Balzac vient d’achever Un début dans la vie. Il publie en janvier Mémoires de deux jeunes mariées ; en mai Ursule Mirouet et Albert Savarus et en juin La Fausse maîtresse ; en novembre La Femme de trente ans sous sa forme définitive ; en décembre Les Deux frères`(
La Rabouilleuse). On lui réclame Les Paysans.
Sa pièce, Les Ressources Quinola a été jouée le 19 mars 1842, sans grand succès, malgré la présence sur scène de Marie Dorval.
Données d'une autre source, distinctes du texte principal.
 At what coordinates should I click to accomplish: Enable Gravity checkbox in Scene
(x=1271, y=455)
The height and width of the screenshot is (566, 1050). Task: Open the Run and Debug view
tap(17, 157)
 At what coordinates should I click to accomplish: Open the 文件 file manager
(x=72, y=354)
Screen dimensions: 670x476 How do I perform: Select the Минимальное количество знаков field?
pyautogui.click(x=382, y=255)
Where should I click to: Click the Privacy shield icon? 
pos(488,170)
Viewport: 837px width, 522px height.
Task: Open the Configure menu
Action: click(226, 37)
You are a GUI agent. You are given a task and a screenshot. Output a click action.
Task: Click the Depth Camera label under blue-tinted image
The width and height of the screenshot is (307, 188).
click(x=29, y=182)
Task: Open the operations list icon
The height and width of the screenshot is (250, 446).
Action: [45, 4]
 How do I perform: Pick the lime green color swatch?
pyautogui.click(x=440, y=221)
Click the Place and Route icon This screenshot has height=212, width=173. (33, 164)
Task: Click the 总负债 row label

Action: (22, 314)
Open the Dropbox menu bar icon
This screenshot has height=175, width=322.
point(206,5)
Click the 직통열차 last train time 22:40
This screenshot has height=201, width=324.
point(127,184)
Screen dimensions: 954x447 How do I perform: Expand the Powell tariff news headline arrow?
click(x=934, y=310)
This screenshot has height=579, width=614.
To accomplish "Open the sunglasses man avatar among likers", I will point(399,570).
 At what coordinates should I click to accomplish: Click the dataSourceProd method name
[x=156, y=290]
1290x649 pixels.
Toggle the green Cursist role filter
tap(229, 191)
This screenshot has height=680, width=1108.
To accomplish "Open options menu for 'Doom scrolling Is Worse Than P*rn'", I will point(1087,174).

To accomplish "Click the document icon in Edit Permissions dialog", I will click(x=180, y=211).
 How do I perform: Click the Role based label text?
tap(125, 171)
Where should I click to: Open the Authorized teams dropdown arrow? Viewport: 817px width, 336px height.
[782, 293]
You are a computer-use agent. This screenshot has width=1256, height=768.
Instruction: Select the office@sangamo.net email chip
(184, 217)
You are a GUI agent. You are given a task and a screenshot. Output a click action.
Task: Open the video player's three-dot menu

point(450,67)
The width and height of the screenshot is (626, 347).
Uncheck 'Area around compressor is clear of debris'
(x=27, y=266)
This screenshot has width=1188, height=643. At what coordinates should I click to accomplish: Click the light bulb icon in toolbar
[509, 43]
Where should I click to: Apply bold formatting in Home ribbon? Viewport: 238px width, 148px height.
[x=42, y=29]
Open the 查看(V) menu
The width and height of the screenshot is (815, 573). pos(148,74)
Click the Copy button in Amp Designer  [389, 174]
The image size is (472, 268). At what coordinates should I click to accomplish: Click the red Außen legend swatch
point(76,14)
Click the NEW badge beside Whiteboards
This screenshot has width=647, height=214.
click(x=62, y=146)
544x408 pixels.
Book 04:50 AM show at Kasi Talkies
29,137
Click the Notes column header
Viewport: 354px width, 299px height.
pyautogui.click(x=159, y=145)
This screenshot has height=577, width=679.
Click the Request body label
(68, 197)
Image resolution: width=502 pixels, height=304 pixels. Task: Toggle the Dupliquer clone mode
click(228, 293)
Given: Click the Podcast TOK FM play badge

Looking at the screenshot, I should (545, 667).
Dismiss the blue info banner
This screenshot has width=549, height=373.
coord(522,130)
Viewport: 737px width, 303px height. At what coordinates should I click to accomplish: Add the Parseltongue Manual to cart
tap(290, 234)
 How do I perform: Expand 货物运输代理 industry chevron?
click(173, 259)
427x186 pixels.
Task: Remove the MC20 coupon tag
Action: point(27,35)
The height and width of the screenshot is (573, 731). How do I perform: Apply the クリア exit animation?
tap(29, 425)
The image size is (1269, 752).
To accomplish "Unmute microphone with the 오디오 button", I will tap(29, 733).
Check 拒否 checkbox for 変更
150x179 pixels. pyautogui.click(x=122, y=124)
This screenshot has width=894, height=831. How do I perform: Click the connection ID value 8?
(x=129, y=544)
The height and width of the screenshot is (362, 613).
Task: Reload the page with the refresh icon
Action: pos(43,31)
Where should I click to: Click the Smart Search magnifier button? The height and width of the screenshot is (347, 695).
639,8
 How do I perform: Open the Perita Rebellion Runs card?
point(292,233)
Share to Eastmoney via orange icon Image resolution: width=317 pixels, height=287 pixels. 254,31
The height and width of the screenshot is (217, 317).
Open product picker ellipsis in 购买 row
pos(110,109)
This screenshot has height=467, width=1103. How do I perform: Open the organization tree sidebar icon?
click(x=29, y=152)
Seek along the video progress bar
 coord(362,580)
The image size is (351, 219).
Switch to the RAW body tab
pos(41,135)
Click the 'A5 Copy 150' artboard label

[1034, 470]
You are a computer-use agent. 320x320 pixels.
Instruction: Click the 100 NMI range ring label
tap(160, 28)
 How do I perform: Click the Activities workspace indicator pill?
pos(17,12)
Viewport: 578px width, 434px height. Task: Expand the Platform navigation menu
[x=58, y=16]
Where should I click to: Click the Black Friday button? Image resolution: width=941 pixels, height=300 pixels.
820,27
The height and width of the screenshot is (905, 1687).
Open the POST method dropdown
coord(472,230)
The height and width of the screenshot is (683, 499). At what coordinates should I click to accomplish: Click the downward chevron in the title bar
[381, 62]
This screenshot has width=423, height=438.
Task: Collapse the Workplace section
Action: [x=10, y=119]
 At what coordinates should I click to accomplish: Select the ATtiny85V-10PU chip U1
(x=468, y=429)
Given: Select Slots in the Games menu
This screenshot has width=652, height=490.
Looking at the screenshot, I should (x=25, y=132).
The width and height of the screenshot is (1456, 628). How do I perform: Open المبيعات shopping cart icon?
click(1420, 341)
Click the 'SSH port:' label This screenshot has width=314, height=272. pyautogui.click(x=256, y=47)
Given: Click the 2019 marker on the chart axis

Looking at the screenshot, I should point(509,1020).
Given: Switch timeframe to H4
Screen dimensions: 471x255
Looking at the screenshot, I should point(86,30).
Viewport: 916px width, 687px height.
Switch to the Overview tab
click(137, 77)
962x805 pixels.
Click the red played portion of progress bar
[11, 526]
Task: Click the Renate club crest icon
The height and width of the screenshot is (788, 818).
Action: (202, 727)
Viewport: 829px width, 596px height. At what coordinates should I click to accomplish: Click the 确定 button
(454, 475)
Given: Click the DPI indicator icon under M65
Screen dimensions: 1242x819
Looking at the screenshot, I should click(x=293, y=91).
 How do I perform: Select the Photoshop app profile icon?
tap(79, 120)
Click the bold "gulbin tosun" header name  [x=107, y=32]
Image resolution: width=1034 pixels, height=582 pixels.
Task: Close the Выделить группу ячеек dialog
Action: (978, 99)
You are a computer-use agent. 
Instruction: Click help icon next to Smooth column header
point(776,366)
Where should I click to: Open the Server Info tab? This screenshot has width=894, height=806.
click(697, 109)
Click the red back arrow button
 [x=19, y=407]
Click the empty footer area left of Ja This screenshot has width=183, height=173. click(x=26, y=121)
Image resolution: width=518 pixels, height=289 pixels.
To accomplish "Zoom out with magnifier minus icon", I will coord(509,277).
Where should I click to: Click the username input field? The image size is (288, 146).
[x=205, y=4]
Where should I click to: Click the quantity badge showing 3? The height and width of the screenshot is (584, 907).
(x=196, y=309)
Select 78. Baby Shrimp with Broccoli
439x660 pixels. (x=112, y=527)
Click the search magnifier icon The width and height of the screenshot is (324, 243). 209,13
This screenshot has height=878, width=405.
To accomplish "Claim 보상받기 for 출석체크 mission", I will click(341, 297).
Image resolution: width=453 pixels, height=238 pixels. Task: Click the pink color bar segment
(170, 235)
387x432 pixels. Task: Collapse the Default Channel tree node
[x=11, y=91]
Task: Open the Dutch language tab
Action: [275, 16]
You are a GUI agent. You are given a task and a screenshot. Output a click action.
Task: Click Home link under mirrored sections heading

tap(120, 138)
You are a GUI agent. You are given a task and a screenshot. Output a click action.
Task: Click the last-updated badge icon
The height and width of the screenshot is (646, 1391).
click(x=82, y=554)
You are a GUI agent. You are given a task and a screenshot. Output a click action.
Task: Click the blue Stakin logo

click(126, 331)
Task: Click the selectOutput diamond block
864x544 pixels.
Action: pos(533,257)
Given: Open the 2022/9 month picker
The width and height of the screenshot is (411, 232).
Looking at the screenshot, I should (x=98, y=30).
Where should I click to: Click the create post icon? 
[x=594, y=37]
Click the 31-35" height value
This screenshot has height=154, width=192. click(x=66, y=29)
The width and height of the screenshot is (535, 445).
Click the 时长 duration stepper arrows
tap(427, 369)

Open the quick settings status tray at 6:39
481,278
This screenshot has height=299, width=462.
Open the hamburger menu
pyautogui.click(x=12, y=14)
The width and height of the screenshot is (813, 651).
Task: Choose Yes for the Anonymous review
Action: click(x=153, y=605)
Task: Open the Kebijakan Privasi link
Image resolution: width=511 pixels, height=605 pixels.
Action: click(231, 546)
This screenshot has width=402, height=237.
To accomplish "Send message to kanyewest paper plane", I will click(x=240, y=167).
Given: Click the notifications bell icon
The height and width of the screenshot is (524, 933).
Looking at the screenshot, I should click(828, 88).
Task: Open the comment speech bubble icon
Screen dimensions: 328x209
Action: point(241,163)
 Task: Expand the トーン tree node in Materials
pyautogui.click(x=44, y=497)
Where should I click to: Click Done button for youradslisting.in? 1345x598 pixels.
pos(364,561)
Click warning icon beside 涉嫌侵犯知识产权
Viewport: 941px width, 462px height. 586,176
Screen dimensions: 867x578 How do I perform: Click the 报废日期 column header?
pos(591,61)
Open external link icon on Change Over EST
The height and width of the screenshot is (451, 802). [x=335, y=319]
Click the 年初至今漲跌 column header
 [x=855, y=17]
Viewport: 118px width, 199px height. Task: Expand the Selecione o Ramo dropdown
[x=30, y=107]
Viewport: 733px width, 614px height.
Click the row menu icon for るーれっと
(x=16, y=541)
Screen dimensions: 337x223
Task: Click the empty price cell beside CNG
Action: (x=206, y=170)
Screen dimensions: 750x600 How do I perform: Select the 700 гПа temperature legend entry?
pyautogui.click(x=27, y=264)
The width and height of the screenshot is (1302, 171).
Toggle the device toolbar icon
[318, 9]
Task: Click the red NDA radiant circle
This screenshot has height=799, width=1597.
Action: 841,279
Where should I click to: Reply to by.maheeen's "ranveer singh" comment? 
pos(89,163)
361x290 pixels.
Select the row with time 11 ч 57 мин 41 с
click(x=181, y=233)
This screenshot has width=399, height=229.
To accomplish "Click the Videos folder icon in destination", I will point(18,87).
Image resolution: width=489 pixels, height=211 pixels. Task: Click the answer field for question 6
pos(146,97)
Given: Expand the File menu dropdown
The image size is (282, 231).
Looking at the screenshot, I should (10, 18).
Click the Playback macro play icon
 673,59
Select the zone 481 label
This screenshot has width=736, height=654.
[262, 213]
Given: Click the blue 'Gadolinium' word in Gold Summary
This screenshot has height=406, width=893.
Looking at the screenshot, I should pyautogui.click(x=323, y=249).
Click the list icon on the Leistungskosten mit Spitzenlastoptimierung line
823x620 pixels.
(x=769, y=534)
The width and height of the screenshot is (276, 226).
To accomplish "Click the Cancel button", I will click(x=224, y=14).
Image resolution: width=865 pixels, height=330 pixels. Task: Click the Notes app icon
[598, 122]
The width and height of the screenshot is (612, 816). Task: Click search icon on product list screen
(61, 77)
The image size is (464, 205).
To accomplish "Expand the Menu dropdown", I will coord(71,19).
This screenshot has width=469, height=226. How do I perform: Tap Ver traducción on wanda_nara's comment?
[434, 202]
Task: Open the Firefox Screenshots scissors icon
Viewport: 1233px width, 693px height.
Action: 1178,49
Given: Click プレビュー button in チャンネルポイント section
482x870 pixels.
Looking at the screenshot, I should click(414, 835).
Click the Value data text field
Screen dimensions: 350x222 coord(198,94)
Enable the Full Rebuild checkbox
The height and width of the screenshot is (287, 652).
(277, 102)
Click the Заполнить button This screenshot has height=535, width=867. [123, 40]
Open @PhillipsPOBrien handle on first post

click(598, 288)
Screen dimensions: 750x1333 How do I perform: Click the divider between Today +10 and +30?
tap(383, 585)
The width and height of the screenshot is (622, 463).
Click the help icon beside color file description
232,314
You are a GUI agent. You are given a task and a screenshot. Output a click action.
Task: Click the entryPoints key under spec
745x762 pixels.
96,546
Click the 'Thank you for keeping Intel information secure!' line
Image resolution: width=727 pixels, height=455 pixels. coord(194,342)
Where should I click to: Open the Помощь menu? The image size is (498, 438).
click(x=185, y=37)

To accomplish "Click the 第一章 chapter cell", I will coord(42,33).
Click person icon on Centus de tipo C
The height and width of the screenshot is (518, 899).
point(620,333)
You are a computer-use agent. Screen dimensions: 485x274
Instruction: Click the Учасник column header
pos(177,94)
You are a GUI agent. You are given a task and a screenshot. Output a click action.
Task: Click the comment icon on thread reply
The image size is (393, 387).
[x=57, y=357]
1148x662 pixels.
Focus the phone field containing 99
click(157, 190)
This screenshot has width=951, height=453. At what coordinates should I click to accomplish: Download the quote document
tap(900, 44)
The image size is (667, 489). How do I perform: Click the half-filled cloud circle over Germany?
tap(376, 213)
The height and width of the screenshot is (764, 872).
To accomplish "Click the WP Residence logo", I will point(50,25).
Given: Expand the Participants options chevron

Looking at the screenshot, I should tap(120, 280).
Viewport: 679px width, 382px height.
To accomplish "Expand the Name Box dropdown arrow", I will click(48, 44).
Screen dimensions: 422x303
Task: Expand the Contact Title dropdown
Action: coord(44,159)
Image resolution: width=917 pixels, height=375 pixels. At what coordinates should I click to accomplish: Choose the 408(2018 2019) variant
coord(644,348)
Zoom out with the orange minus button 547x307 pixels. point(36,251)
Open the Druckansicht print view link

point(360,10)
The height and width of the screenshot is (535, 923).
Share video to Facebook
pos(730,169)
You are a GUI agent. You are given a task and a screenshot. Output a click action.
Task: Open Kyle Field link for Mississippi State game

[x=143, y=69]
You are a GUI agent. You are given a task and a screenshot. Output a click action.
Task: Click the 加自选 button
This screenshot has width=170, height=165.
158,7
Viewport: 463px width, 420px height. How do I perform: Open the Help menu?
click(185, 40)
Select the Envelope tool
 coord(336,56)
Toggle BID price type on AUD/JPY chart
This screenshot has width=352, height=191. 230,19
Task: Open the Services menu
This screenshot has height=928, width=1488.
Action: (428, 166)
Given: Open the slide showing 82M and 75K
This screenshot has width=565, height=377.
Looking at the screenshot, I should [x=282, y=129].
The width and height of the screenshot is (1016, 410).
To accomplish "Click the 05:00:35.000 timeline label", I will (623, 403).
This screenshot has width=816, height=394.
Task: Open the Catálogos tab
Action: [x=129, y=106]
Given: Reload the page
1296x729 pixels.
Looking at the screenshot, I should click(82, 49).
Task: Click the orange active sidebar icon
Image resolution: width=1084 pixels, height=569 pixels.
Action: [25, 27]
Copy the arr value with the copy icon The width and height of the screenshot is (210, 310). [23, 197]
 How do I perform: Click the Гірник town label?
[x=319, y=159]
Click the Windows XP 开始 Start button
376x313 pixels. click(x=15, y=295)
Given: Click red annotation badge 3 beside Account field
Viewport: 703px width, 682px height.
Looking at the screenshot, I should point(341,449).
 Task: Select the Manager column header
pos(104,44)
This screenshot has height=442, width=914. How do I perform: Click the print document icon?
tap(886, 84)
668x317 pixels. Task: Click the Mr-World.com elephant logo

Balzac se voit dans la peau d’un forçat : « créer, toujours créer ! Dieu n’a crée que pendant six jours !... »
Albert Savarus montre un Balzac de la maturité, maître de son art mais inquiet de son avenir amoureux. « Ecrit avec son sang et ses muscles » comme le note Sainte Beuve, le roman, en effet, est très étroitement lié à sa vie personnelle, comme dans Louis Lambert ou Le Lys dans la vallée. Balzac, à 43 ans, s’est représenté dans les traits et le caractère d’Albert, préoccupé uniquement de la femme qu’il aime et du travail qu’il accomplit pour la mériter. Albert Savarus peut être lu comme un appel au secours à la lointaine Mme Hanska. Balzac d’ailleurs ne lui cache pas sa parenté avec Savarus, le personnage principal du roman. D’autres indices dans l’intrigue signalent ce qu’a de commun la vie des deux amants avec la leur : les lieux, Italie et Suisse ; le prénom Rosalie attachée à la méchante tante Hanska ; le temps, long, de leur relation ; le veuvage ; la fortune ; leur différence de classe ; le portrait de l’aimée accroché au mur de la bibliothèque, etc.
Il s’agit bien d’un roman codé, comme le remarque André Maurois dans la biographie de l’auteur, Prométhée ou la vie de Balzac. Mme Hanska n’a pas aimé le roman.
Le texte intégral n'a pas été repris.